The United States chose option #1 (deliberately moving to higher value-added industries of the future), but at the same time pretended to the world and itself that it chose #2 – to do absolutely nothing and let the free market influence the course of events.
By implementing these bold, if somewhat covert, policies, they allowed their economies to expand into new, higher-value-added activities. But the choice of these same species was very unsuccessful.
This molding of the “new” America was supposed to contribute to the transition of the country to the industries of the future. Poorer peoples in other countries had to sew the seams, pour the plastic into the molds, join the parts and stamp the metal, and we – to focus on activities with a higher added value.
This is exactly what happened under Eisenhower and his successors: the government tolerated a slow shift away from the production of clothes, toys, suitcases, shoes, and luxury goods, and actively supported the transition to advanced technologies such as commercial aviation, semiconductors, and computers.

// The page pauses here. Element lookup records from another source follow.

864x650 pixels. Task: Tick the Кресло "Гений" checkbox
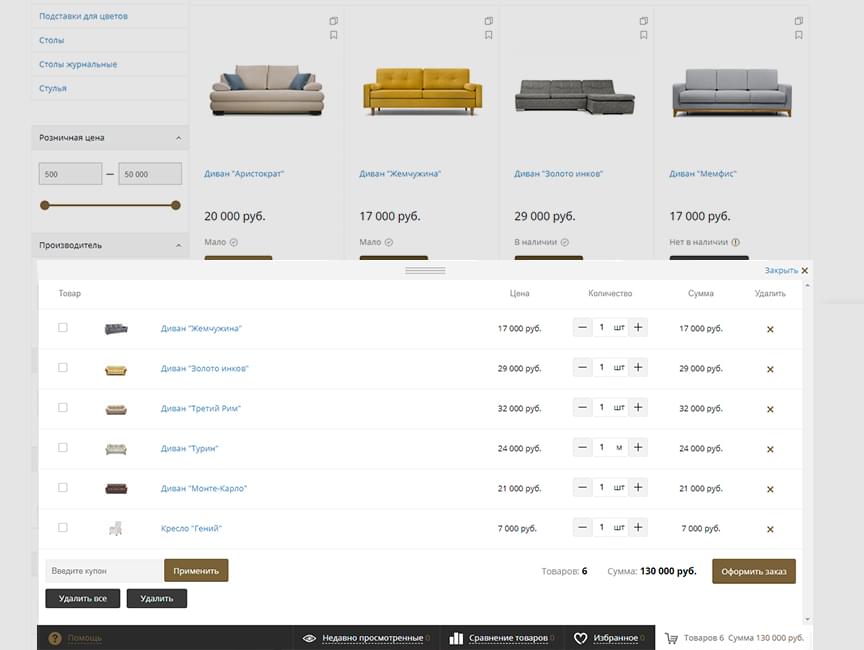pos(63,527)
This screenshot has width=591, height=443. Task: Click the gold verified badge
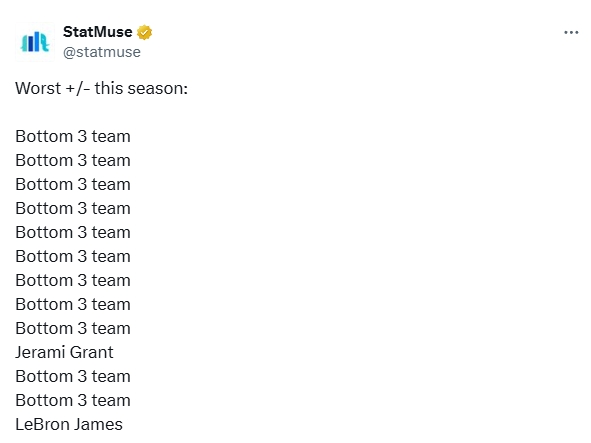point(144,32)
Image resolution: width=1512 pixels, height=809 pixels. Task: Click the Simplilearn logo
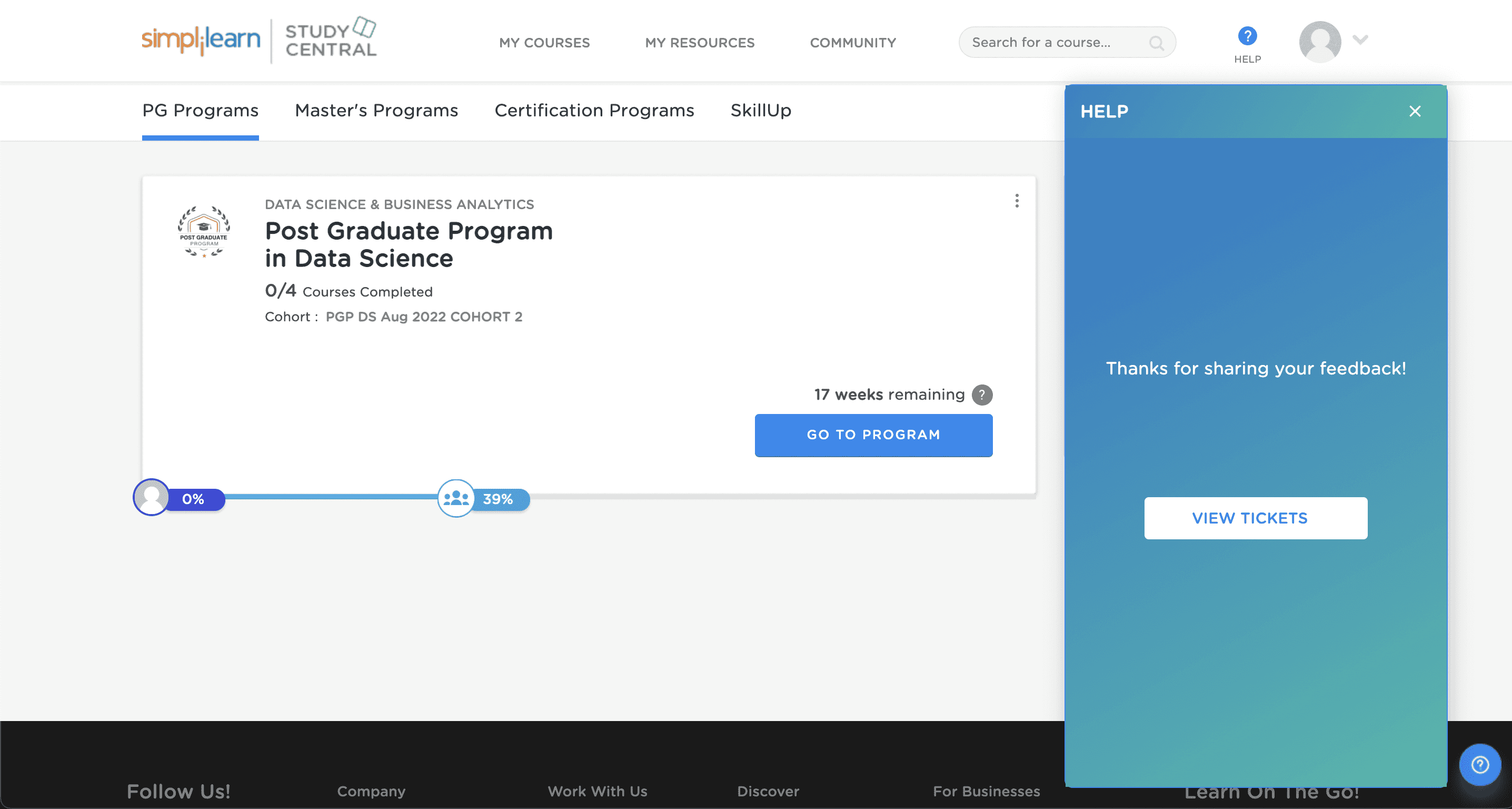click(x=201, y=40)
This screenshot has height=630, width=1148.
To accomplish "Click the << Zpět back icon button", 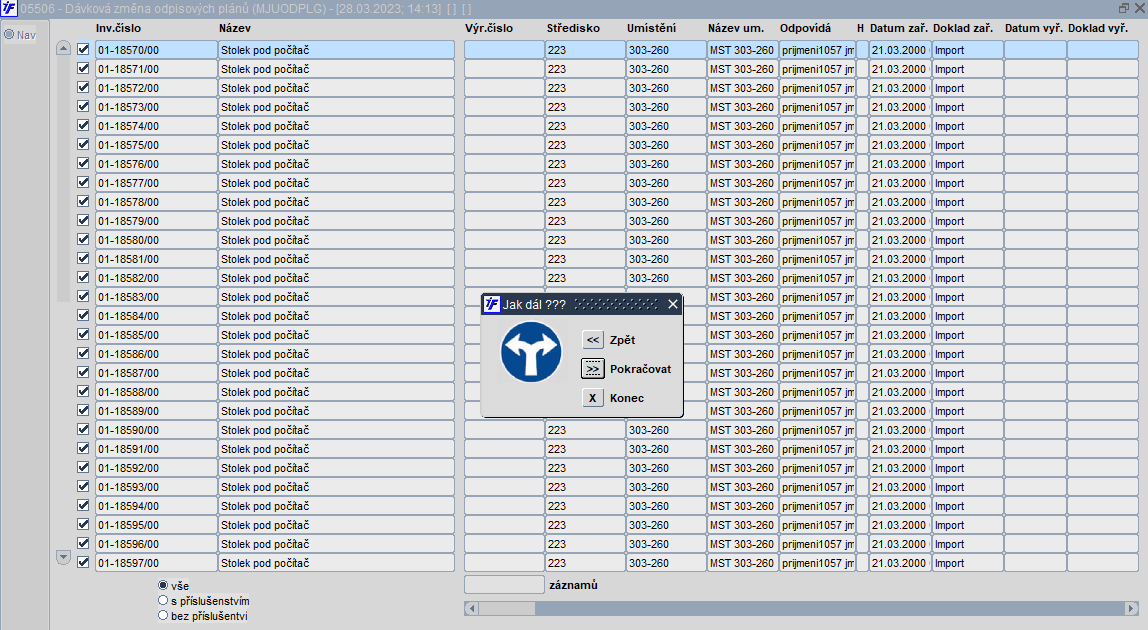I will click(x=592, y=340).
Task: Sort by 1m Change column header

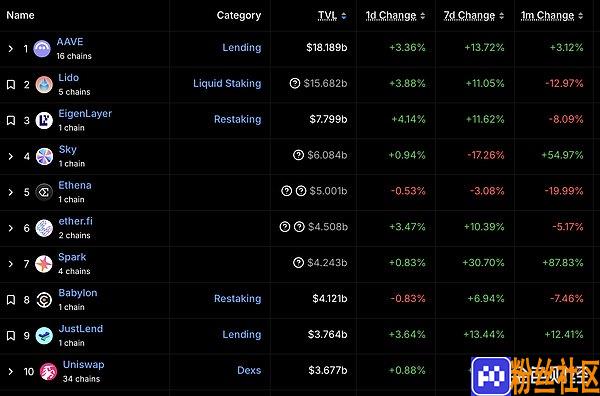Action: pos(552,15)
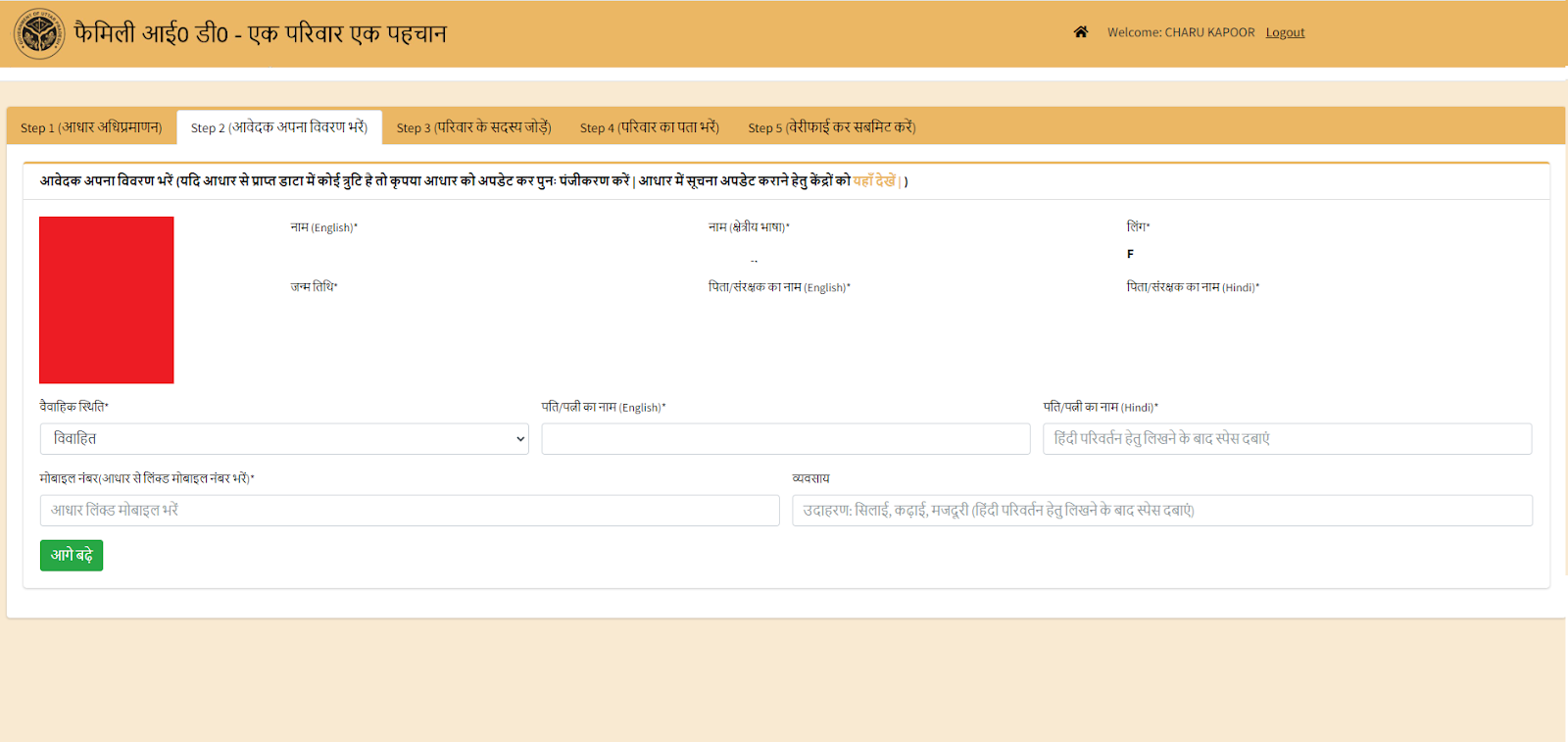Image resolution: width=1568 pixels, height=742 pixels.
Task: Click the जन्म तिथि field label
Action: click(314, 287)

It was a major investment that for two generations continued to generate entirely new, high-value industries, from the sky (satellites and their communications and military capabilities) to the sea and underground (the use of sound waves and the latest computers to detect oil deposits).
But that was then.
This time, a major reorientation was carried out in the direction of real estate transactions, servicing of health insurance policies and especially finances. It could even be argued that these industries produced nothing (or incredibly little) of value and served mainly to redistribute income upwards.